TV companies force RAB retraction

The Radio Advertising Bureau (RAB) has admitted making an embarrassing “inadvertent misrepresentation” when it said that people are spending more hours listening to radio than watching TV when it released the Rajar figures two weeks ago.

The RAB back-tracked on its claim after Carlton Media Sales chief executive Martin Bowley fired off letters to media agencies and RAB, rebutting the body’s assertion.

When the Rajar figures were released last month, RAB and the Commercial Radio Companies Association (CRCA) claimed the results showed that “average listening hours per day (3.48) exceed the time people spend watching television (3.46 hours a day, according to BARB April to June 2001)”.

But Carlton, along with the rest of the TV industry, including Granada Enterprises, is up in arms over the claim, which they say is incorrect as the RAB and CRCA did not compare the two media on a like-for-like basis.

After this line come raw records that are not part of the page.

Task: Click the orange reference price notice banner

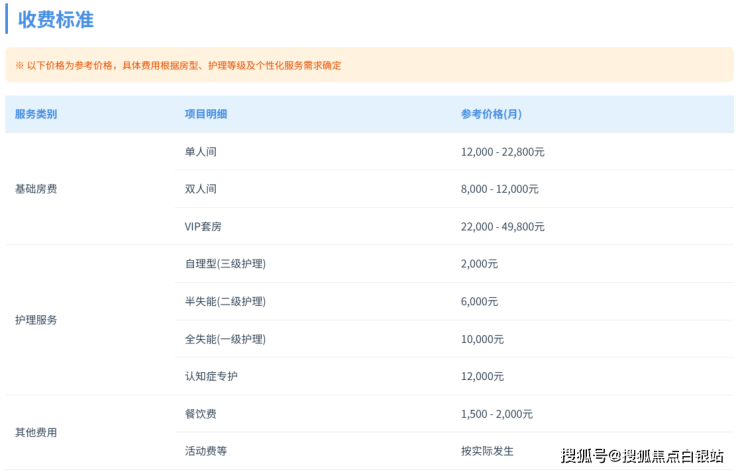Action: (x=369, y=65)
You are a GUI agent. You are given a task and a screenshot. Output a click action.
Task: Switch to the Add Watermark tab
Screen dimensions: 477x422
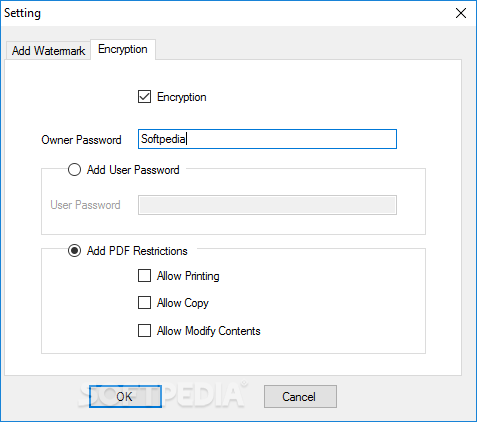click(x=48, y=51)
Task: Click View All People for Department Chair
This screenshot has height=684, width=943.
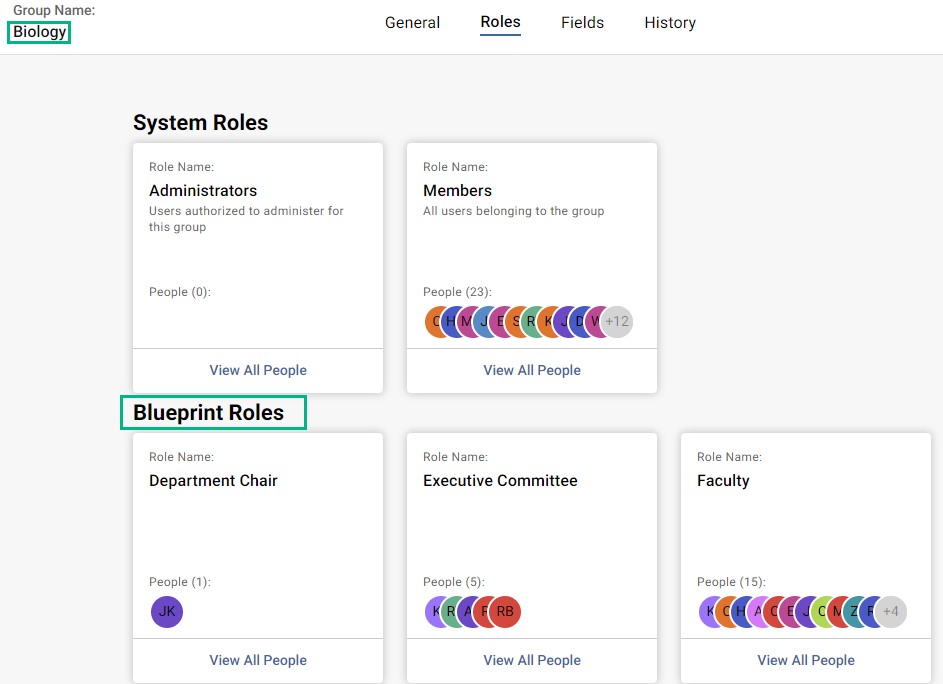Action: tap(257, 660)
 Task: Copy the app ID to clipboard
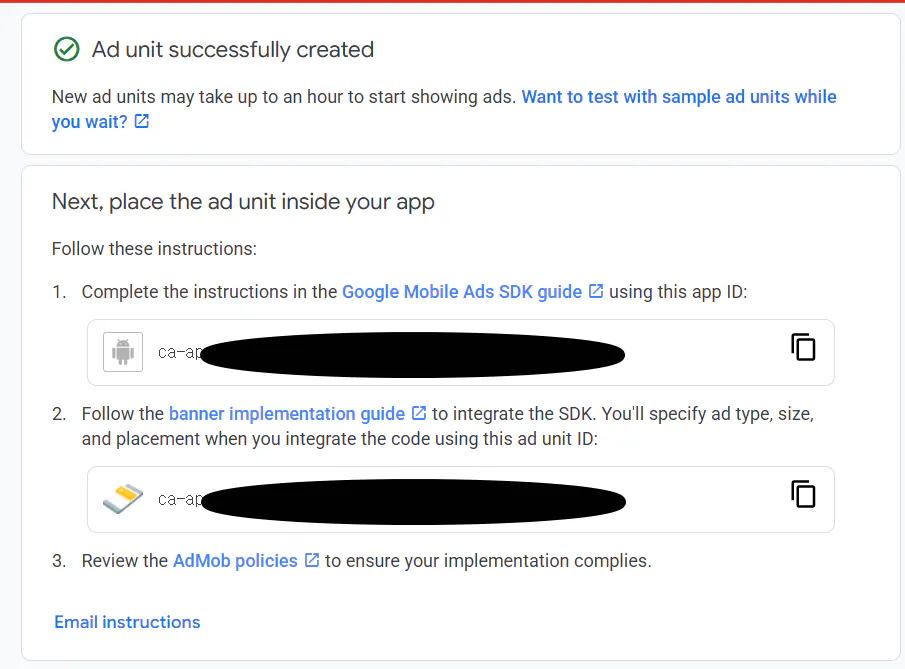(803, 347)
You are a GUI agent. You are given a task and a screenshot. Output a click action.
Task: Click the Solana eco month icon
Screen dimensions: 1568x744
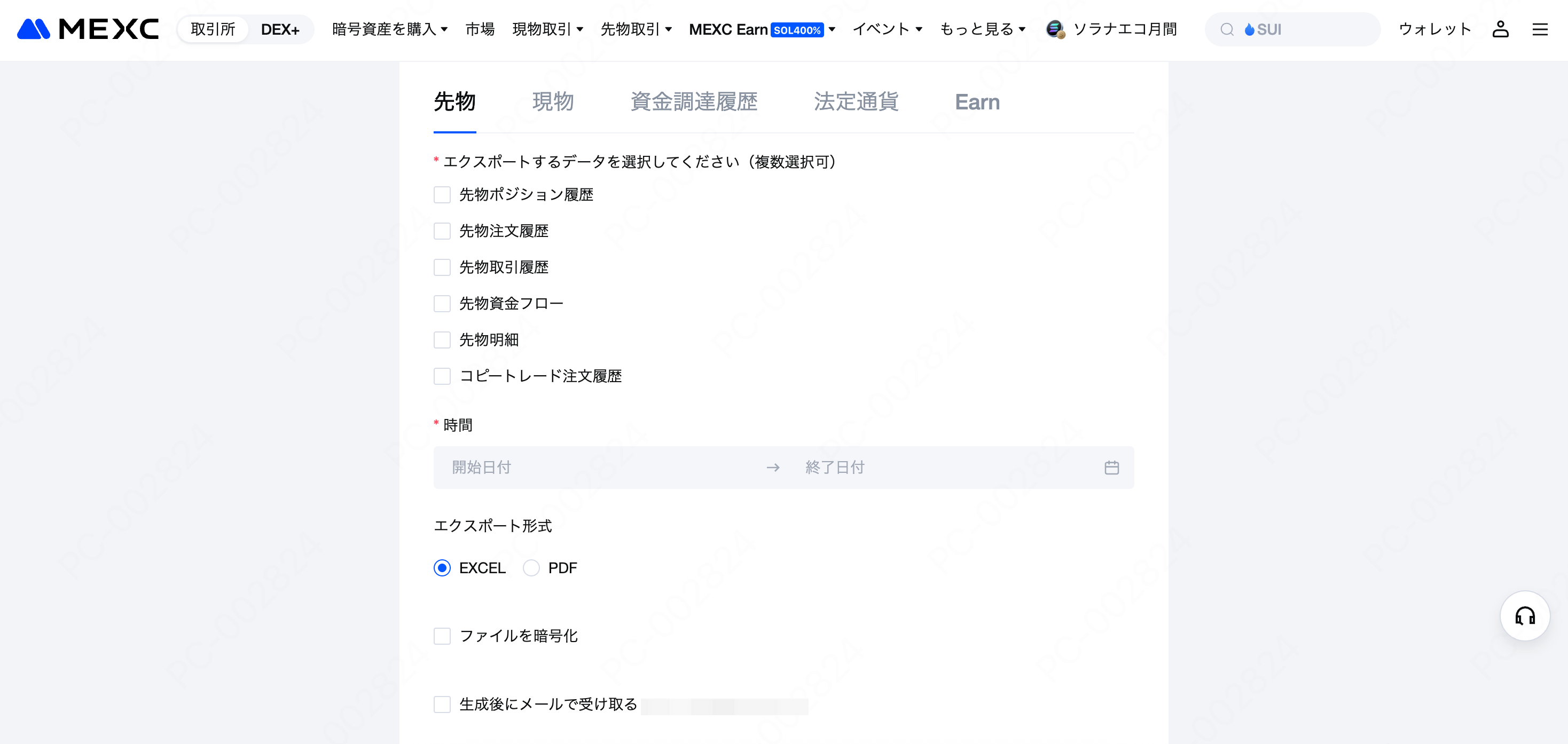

RAB has issued a statement admitting that it compared media consumption for “two different definitions of people” – the over-15s for radio, and those aged four or more for TV. TV experts claim that children watch less TV than adults.

Bowley says: “TV is very powerful and I’m not prepared to see its name battered like that. We have made our point and RAB has been very gracious in issuing a correction.”

RAB says that radio listening is still increasing and that since 1999 radio listening hours per head have increased by 13.5 per cent to 2.97 per day, while TV’s hours per head have declined by 11.5 per cent to 3.46 per day over the same period.